======== Extracted text ========

PDA

View Full Version : Parker Butt Stocking Tutorial


Brian Dudley
07-19-2018, 02:42 PM
I have been working on 11 restocks for the past few months in a sort of assembly line fashion while working in other small stuff in-between.

One in particular I documented each of the critical steps of making the stock. I figured I would share them here in case anyone has wondered what all goes into it.

The gun is a 20g. VH. It is a full restoration.

I did the required repair work to the original stock in order to get a suitable pattern and I duplicated the original stock out of a piece of American Walnut that had some nice curl in the butt area. Nicer than the original piece, but still very suiting for a VH grade.

64125

The Frame is hand fitted into the inletting for good contact along the tang, but primarily on the recoil surface.

64126

64127

I then inlet the trigger plate into the bottom of the stock with the frame clamped firmly in place.

64128

64129

64131

Then the holes for the tang screws can be drilled and the screws installed. The front tang screw requires the insertion of a threaded bushing first.

64132

64133

Then I can attach the top lever and it's linkage and inlet for clearance of all of those moving parts. Clearance cuts also have to be made for the hammers.

64134

64135

I then install the grip cap. It is held on by one wood screw and located by two steel pins. The new screw then gets it's slot timed.

64136

64137

64138

I then install a new buttplate on the stock. It is carefully insetted for total contact around the whole surface. Just as carefully as the action is fitted. The last 3 digits of the serial number are written on both the butt and the plate. Like the factory did. The new screws are then timed and dressed down flush.

64139

64140

64141

The trigger guard can then be fitted. The tang is insetted into the stock. The serial number and grade are stamped into the wood and a new screw is installed.

========

__To do__:
1 – Translate this sentence from the Parker butt stocking tutorial into Spanish: "I then inlet the trigger plate into the bottom of the stock with the frame clamped firmly in place."
2 – According to the Parker butt stocking tutorial, what holds the grip cap on and what locates it?
3 – From the Parker butt stocking tutorial, repeat the passage starting at "I did the required" and ending at "firmly in place.".

======== Collected material ========

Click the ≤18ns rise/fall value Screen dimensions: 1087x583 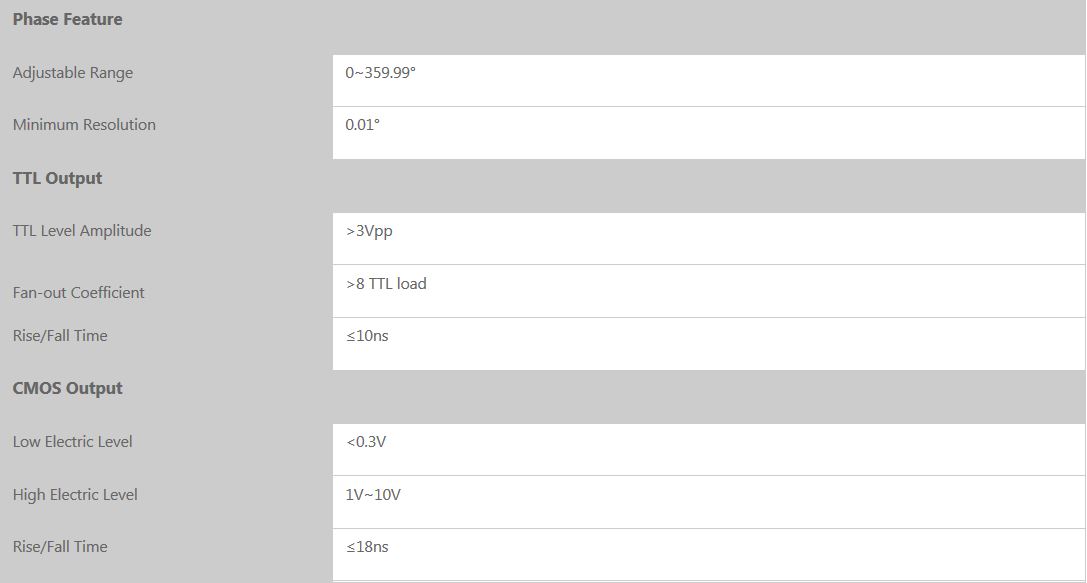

========

__Answers to the exercise__:
1 – Luego encastro la placa del gatillo en la parte inferior de la culata con el armazón firmemente sujeto en su lugar.

2 – One wood screw holds it on, and two steel pins locate it.

3 –
I did the required repair work to the original stock in order to get a suitable pattern and I duplicated the original stock out of a piece of American Walnut that had some nice curl in the butt area. Nicer than the original piece, but still very suiting for a VH grade.

64125

The Frame is hand fitted into the inletting for good contact along the tang, but primarily on the recoil surface.

64126

64127

I then inlet the trigger plate into the bottom of the stock with the frame clamped firmly in place.